WHAT THE EXERCISE ASKS
Return the passage of the article about Bill Kaye and Vanderbilt baseball, copied word for word, from "It’s an approach" up to and including "away to get it.".

SELECTED EXTRACT
Bill Kaye does not bother with borders. He conerns himself with what's on the other side.
It’s an approach that has served him well in business over the last two decades. Now, he has turned that pioneering spirit to Vanderbilt athletics — in particular the baseball team — with the idea he can help coach Tim Corbin’s program achieve unprecedented levels of success and recognition.
They just have to journey a little further away to get it.
It was a financial gift from Kaye that provided the necessary funds for the Commodores to travel to the Far East this Saturday for an eight-day, four-game exhibition tour, one which he hopes will have an immediate and long-lasting impact.
“Vanderbilt has traditionally been somehow just the opposite of schools like Texas and Georgia and so forth, which seem to find ways to win when they shouldn’t,” Kaye said. “We seem to find ways not to when we should. It’s not anyone’s fault. It’s not for lack of effort or lack of coaching or anything like that. It’s just a school that seems somehow, in a way, cursed.

RECORDED DATA
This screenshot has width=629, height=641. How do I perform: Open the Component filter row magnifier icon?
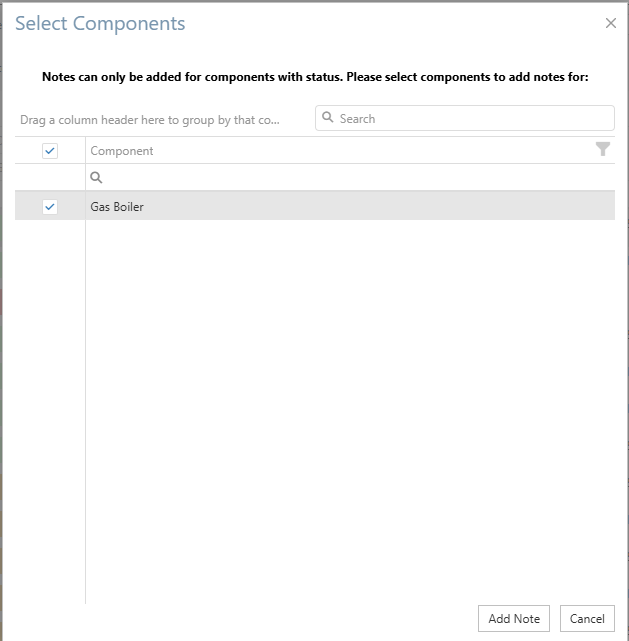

TASK ANSWER
It’s an approach that has served him well in business over the last two decades. Now, he has turned that pioneering spirit to Vanderbilt athletics — in particular the baseball team — with the idea he can help coach Tim Corbin’s program achieve unprecedented levels of success and recognition.
They just have to journey a little further away to get it.